Su rasgos identitarios.
Sus símbolos.
Es más, hasta el paisaje de un país, es decir, hasta su dimensión más concreta, a saber, su espacialidad, se articula mediante dispositivos narrativos. Pedro Arnáez, allá en Sonsonate, siente cabanga de la patria. Siente cabanga y se descubre agobiado ante una geografía, según él, estrecha, opresiva. Contempla las constelaciones e imagina que las estrellas son piedritas de una quebrada que le permiten llegar imaginariamente hasta Costa Rica. Pedro Arnáez, repito, siente cabanga ante la ruinosa geografía que él habita. Y se siente acabangado pese a que, en términos estrictamente físicos, Sonsonate de El Salvador no se diferencia muchísimo de Orotina o San Mateo.
Hace unos años Alex Jiménez publicó El imposible país de los filósofos, una formidable reflexión acerca de los núcleos discursivos, las ficciones de nuestra identidad nacional. Rasgos dudosos como el carácter pacífico y la vocación hospitalaria de los costarricenses. María Amoretti, Víctor Hugo Acuña y muchos otros investigadores e investigadoras talentosísimas, también, desnudaron en su momento los mecanismos ideológicos a partir de los cuales construimos esa idea de un país sin indios, sin negros, sin mestizos. O sea, la idea de que somos un país de “blancos”.

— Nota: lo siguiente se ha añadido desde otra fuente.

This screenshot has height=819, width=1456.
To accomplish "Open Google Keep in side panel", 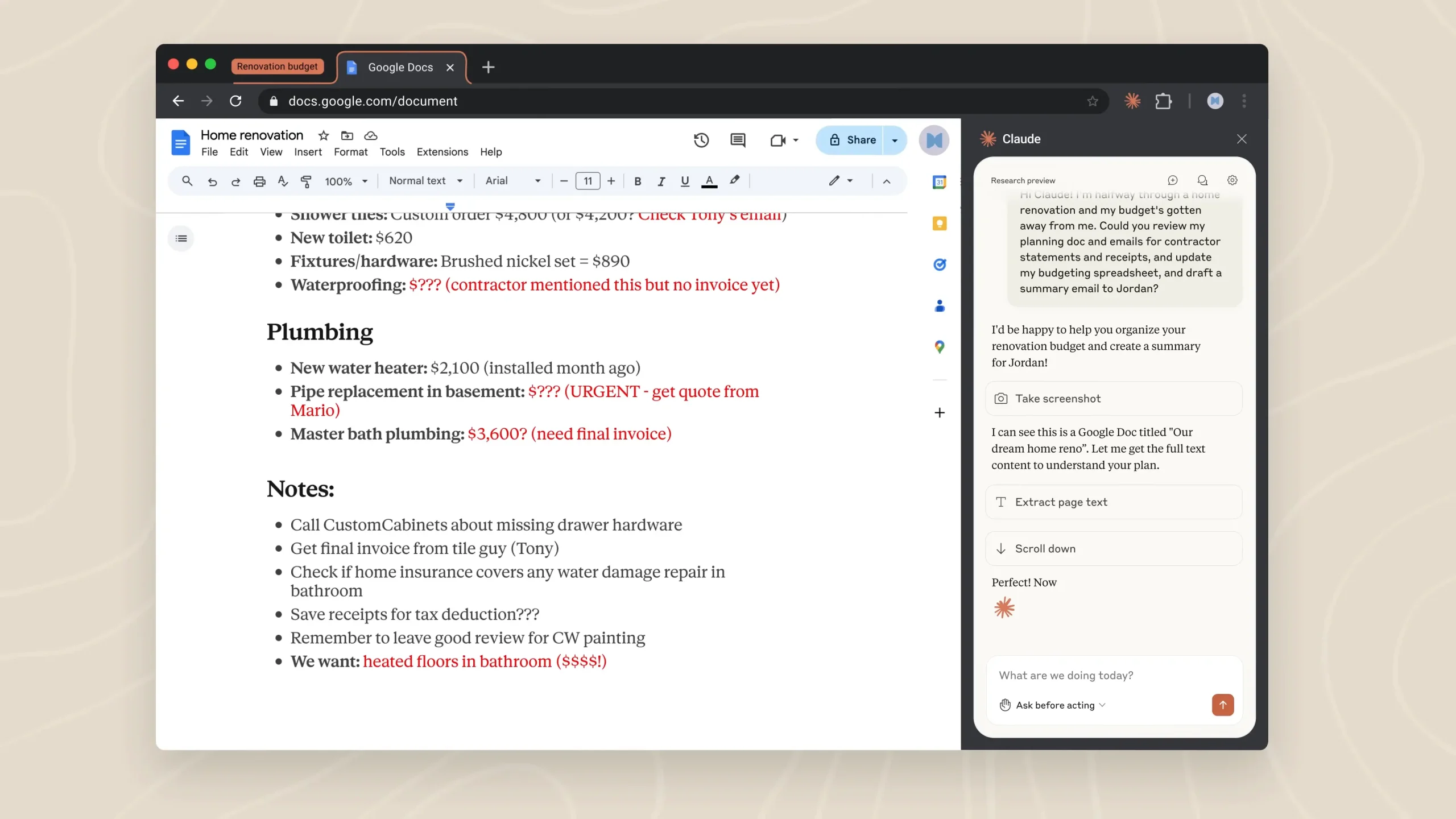I will (x=940, y=224).
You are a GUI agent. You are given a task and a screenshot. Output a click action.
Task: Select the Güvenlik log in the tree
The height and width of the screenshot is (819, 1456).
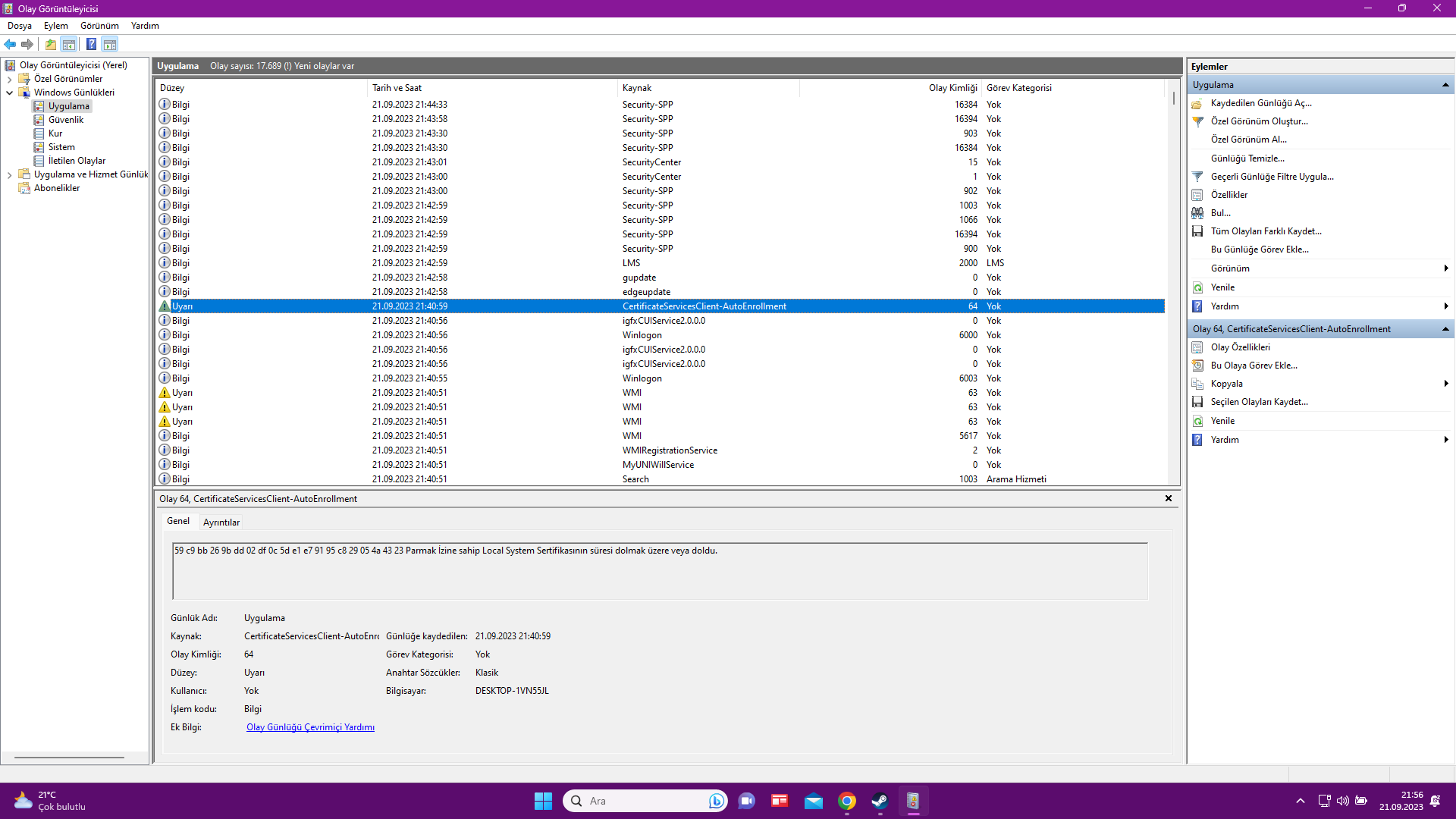point(66,120)
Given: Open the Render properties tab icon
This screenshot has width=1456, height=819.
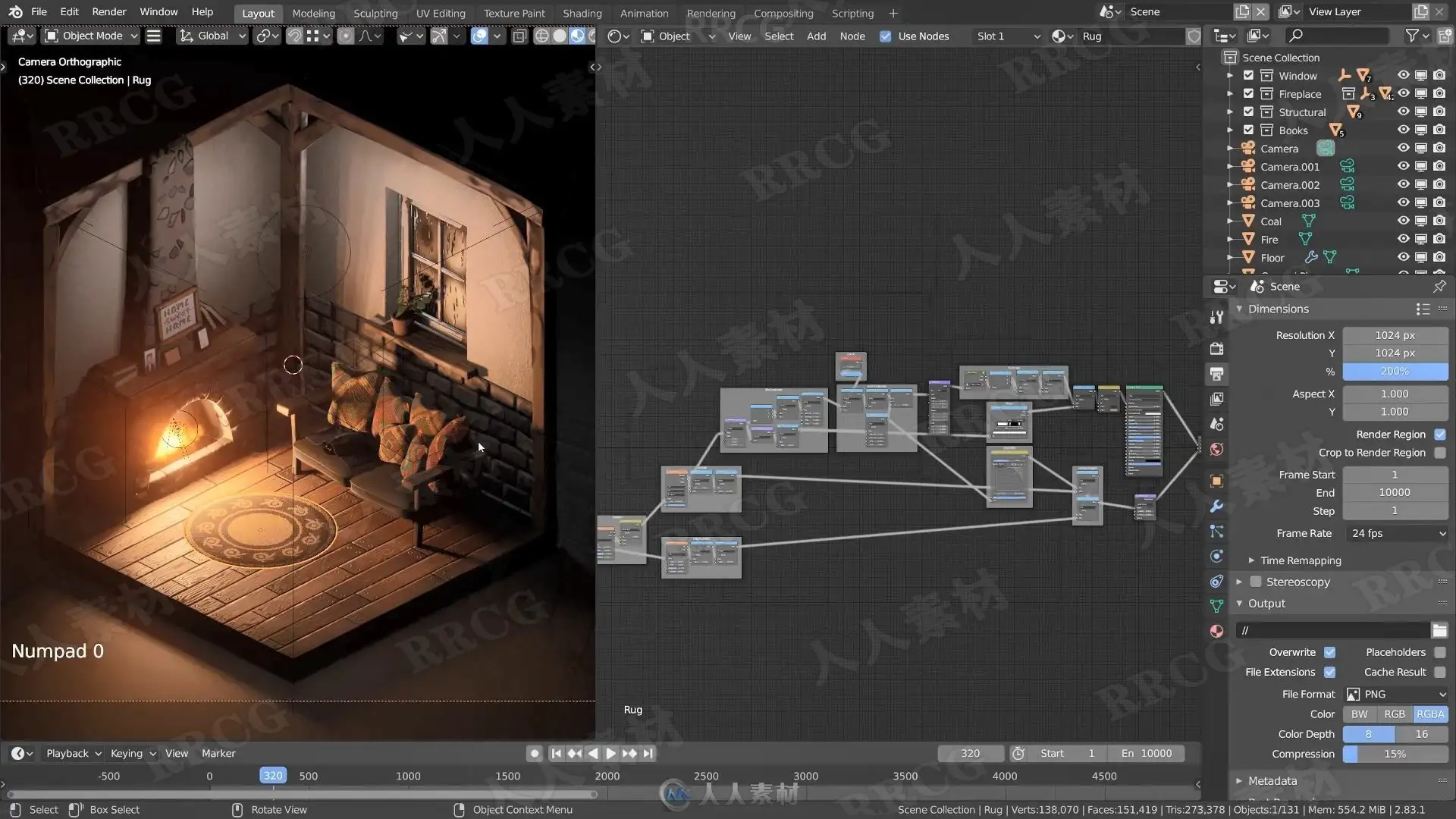Looking at the screenshot, I should [x=1216, y=349].
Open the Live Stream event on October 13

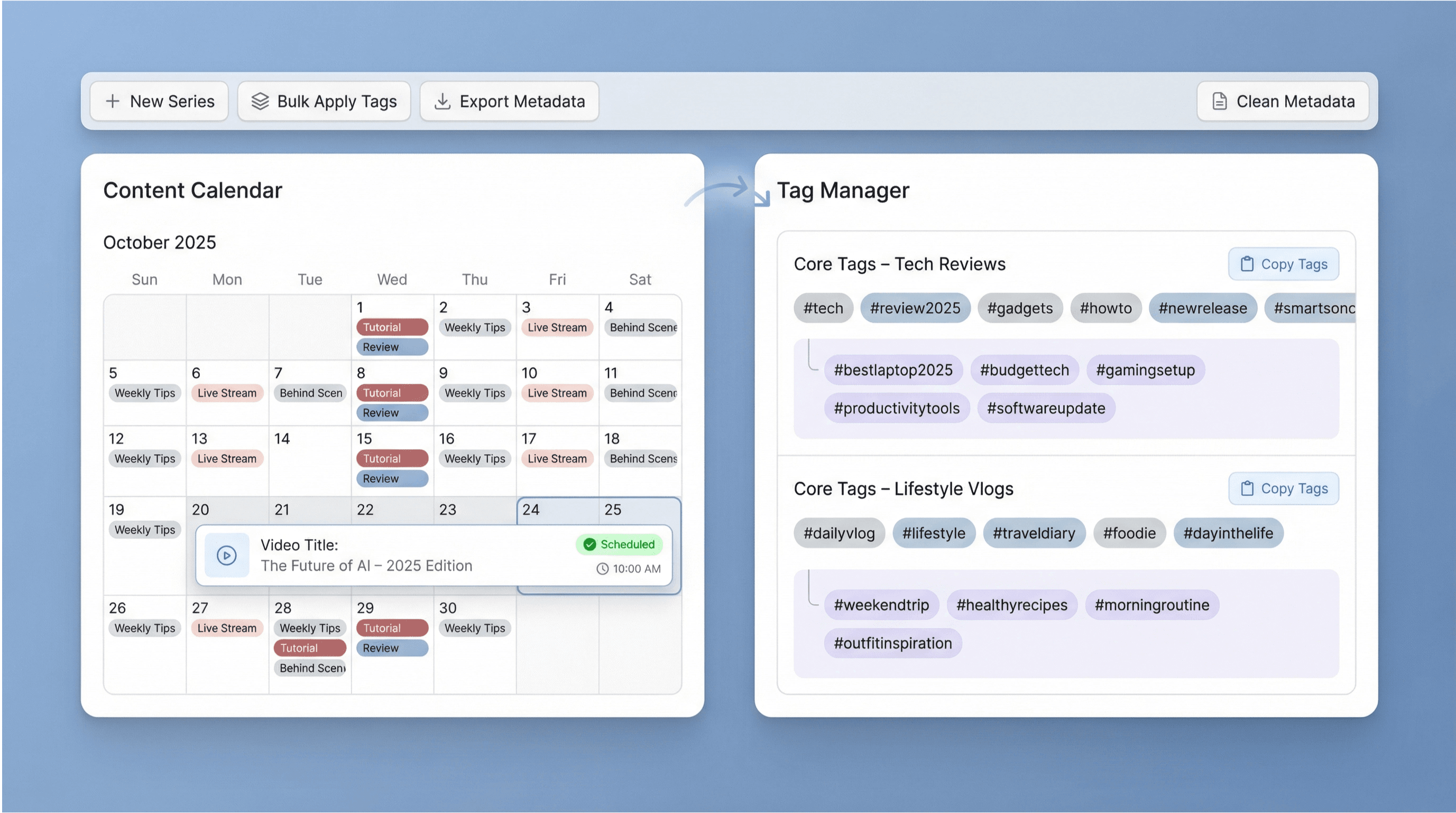(x=227, y=459)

En el 2010 o 2011 participé en un interesante foro que organizó Pablo Rodas Martini, por entonces Economista en Jefe del BCIE. En ese foro se discutía acerca de la excepcionalidad costarricense y recuerdo que dentro de los panelistas figuraba la última titular de COMEX, doña Anabel González (digo que es la última porque después de ella, mal que nos pese, el despacho ministerial de Comercio Exterior ha sido ocupado estrictamente por advenedizos anecdóticos). En algún momento doña Anabel mencionó que la excepcionalidad costarricense se explicaba, en parte, por ese fervoroso anhelo de vinculación con los mercados internacionales. Habló, por supuesto, del café en el último tercio del siglo XIX y de cómo Costa Rica se había convertido, a partir de los años 90, en un país líder en la región y el mundo en temas de comercio exterior e inversión extranjera.
Doña Anabel, naturalmente, apelaba al relato identitario que justificó, con mayor o menor suerte, la profundización del modelo de apertura. Digo profundización del modelo de apertura pero, desde luego, podría decir, sencillamente, TLC.

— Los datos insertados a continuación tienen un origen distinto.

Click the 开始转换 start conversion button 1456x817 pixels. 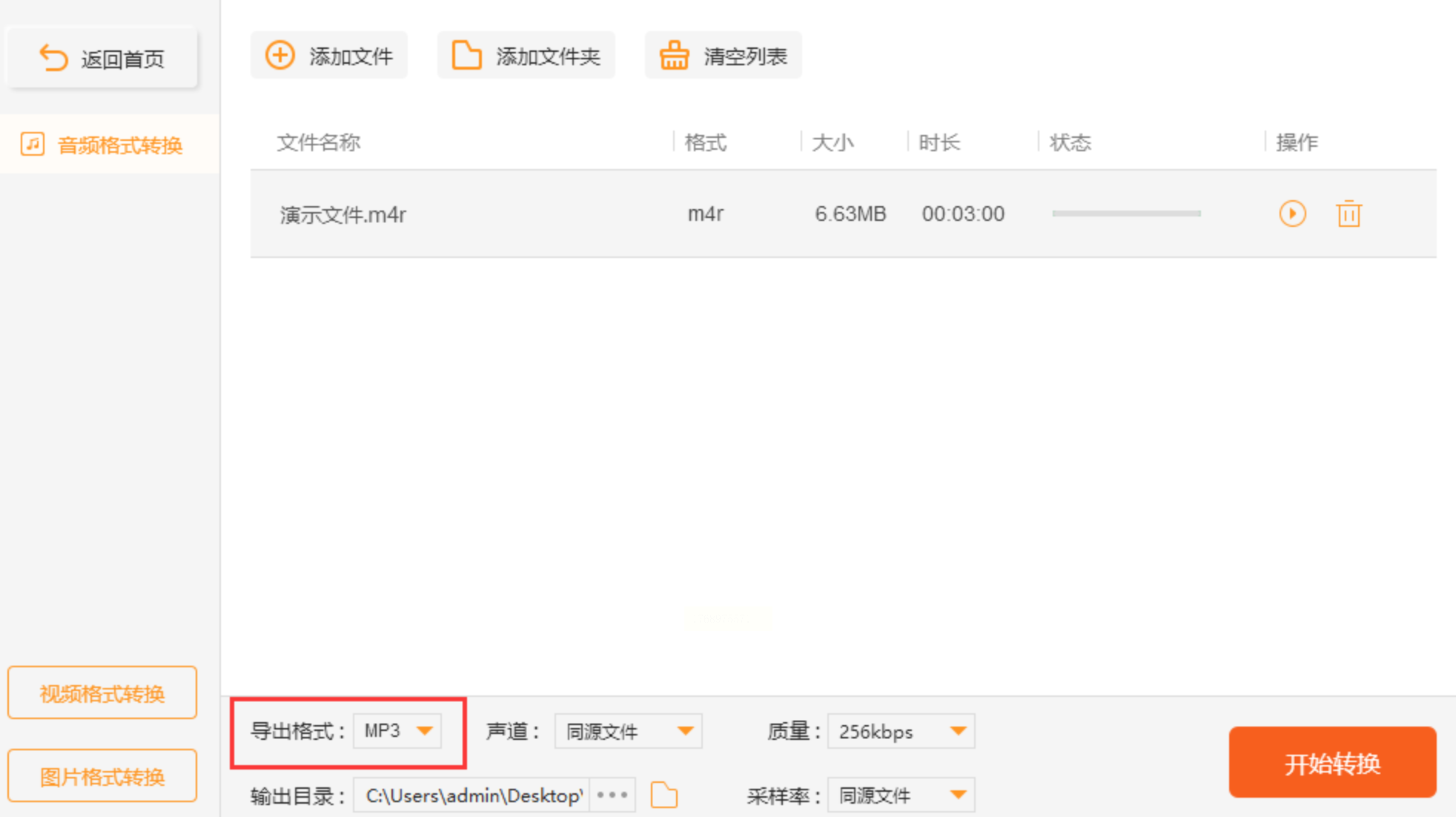click(1332, 763)
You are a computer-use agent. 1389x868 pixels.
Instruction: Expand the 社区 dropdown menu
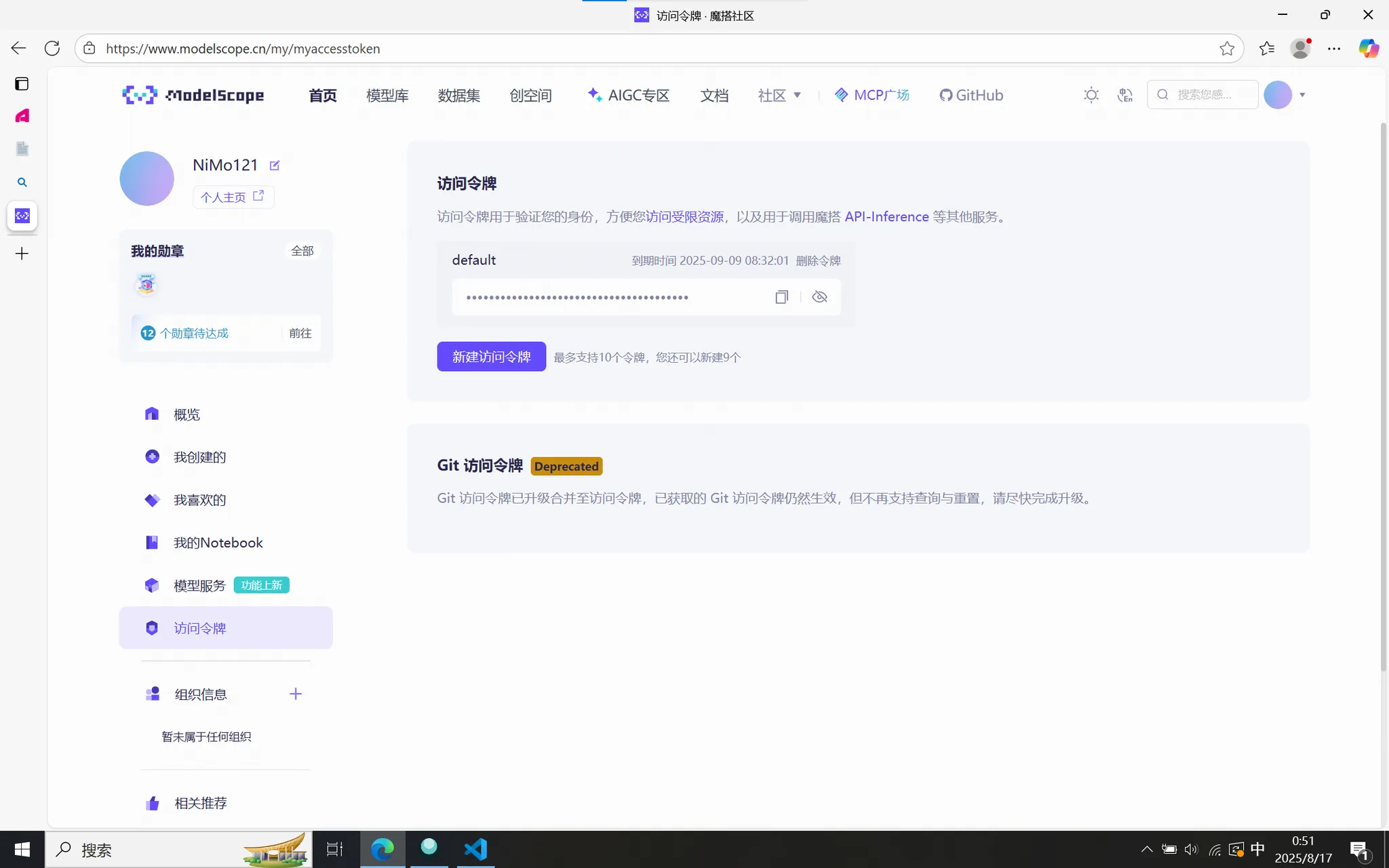(779, 95)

Un militante del Frente Amplio o del PAC de aquellos años, a lo mejor, hubiera replicado a las consideraciones de la ministra González y hubiera argüido que no, que jamás, que la apertura comercial supuso la ruina de los agricultores y, mediante una reelaboración algo torpona de las tesis de Carlos Monge Alfaro, seguramente, hubiera aludido a la socialdemocracia rural costarricense y hubiera ponderado las maravillas de la Segunda República.
Es un hecho: llevamos más de un cuarto de siglo tratando de determinar si los del Olimpo en el siglo XIX tenían un falo más voluminoso que el de los glostoras en los años cuarenta. Y cabe decir que el progresismo pipi costarricense no solo no escapa a esa dicotomía, sino que perpetúa la imposición de ejes verticales, axiales, autoritarios, de construcción de rasgos identitarios.
Como los del Olimpo y como los glostoras, pero con dedicación exclusiva y anualidades.
Ahora… La pregunta es cuánta ficción resiste un país. O, como decía Ricardo Forster, ¿cuánta capacidad de negación y olvido puede habitar la trama profunda de una sociedad hasta fundirse con su representación “legítima” de la realidad?
Hoy, mientras terminaba de preparar una clase, volví a ver “Los presos” de Víctor Ramírez y “La cultura del guaro” de Carlos Freer. Imágenes de mocosos con la panza llena de parásitos, mocosos de la calle, mocosos abandonados. Imágenes de borrachos e indigentes postrados en las aceras. Imágenes de una ciudad espantosa, arruinada.
¿Es ese el Estado Social de Derecho que pretenden recuperar los progresistas? De ser así, casi podría asegurar que ya lo consiguieron, ya lo lograron.
A menudo tenemos la impresión de que la Costa Rica del pasado era, para usar una categoría del gran Rodrigo Quesada, una Arcadia tropical.
¡Y no!
¡Era horrible!
Los problemas del país no los provocó el PLUSC ni la apertura comercial. Es más, tampoco los provocó la manada de imbéciles pretenciosos que nos gobierna desde el 2014 (aunque, sin duda, los agravaron).
La tragedia somos nosotros. Y es casi seguro afirmar que lo único infinitamente superior de ese pasado son las obras de Víctor Ramírez y Carlos Freer y el paisaje sin bromacil que extrañaba Pedro Arnánez.